Proper drawing application under development for Maemo 5
Maemo doesn't have much in the way of current drawing apps, with Sketch being the extent of most people's experience. However, MeeGoPortal has recently pointed out anders_gud's port of MyPaint to Maemo 5. In his announcement, he says it's a straight port from Debian Squeeze - mainly changes to the build system (scons-local, debhelper, swig workaround) and small changes for Hildon compliance - Finger Friendly Menus, StackableWindows &c. If nothing else, the pictures in the Talk thread are impressive and show what the software is capable of. The software is quite involved to install, though, as it is being distributed as a series of discrete debs; rather than through a repository.
Sygic's Mobile Maps free 7-day trial
A 7-day trial version of Sygic's Mobile Maps for Maemo has been announced and is now available from the Ovi Store. Turn your Maemo phone into a turn-by-turn voice guided navigation system with maps stored on the phone, speed limit warnings, plenty of points of interest, multi-stop route planning and more. Mobile Maps is free for 7 days.

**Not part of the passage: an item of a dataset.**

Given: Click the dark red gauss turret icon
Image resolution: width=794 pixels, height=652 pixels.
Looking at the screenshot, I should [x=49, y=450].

Visit sygic.com/maemo for more information. Given the dire state of Ovi Maps on Maemo, and the ~59eur price tag for Mobile Maps, a week-long trial seems a very smart move.
Azimuth: XEP-0080 location publishing
Guillaume Desmottes has published a small daemon which implements the Jabber/XMPP specification for geotagging your location. This means, in addition to your status, you can inform your instant messaging buddies your location in a machine readable form. It's in a very early state and has some problems: Here comes Azimuth a small daemon publishing your location using the Telepathy Location interface. The interface is only implemented in telepathy-gabble at the moment. That means that your Jabber server has to support Pubsub to be able to publish. Unfortunately, Google Talk servers don't. Given that Google provides the most used Jabber servers on the planet, this is likely to be of technical interest only - for the moment.

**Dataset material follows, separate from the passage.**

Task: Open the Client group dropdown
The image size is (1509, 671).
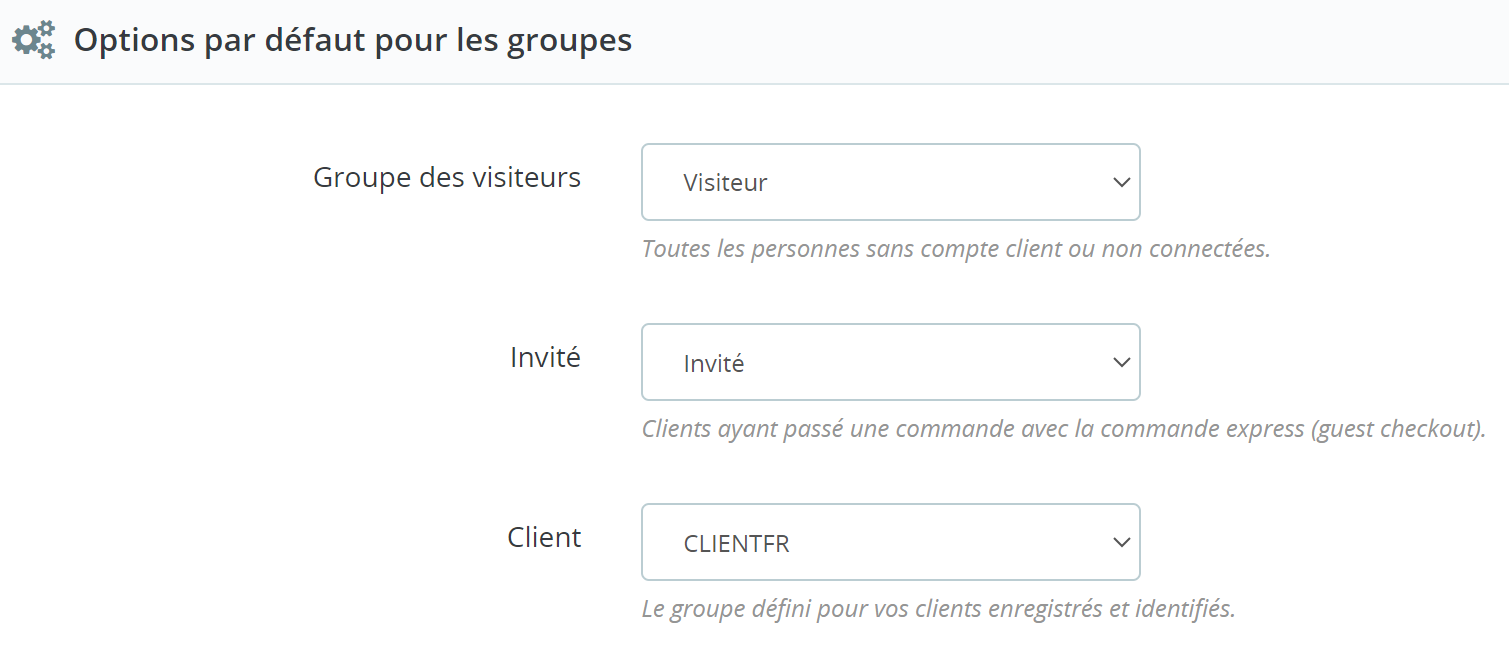Action: click(x=890, y=542)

GSoC: Canola for Maemo 5 and MeeGo
The aim of this project is to port Canola to Maemo 5, fixing problems that it shows. Also change some of the underlying libraries to adequate better to Maemo 5 infrastructure/guidelines. Moreover the project aims to prepare Canola for Meego.

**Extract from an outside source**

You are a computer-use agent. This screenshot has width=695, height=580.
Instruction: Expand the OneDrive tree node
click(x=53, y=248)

GSoC: FaceBrick - Maemo Facebook client
The project would focus on adding features to the newly created application, FaceBrick. Apart from FaceBrick, there is only one Facebook widget for maemo and it does not provide a whole lot of functionality. Judging by the responses from the community, there seems to be an interest for a full Facebook client.
GSoC: Geo-location adventures using N900
The Tablet of Adventure is a tool for generating and sharing location-based adventures with Maemo devices. The adventures may be manually created or follow the Geohashing "automatic adventure generator" concept as popularised by the xkcd comic (#426)
GSoC: QT-based ebook reader
The goal of this Google Summer of Code -project is to develop an eBook reader for Maemo 5 using Qt 4.6 libraries. The eBook reader should be simple, easy to use and it should support at least most common eBook formats.T he UI should be touch-optimized and finger-friendly.
GSoC: Shepherd - task triggering for Maemo
Shepherd is an advanced scheduler that can do a wide variety of tasks depending on a number of triggers. The project will aim to improve on the capabilities of Shepherd. I plan to add more ways of triggering an action and more actions to be taken when the triggers is meet.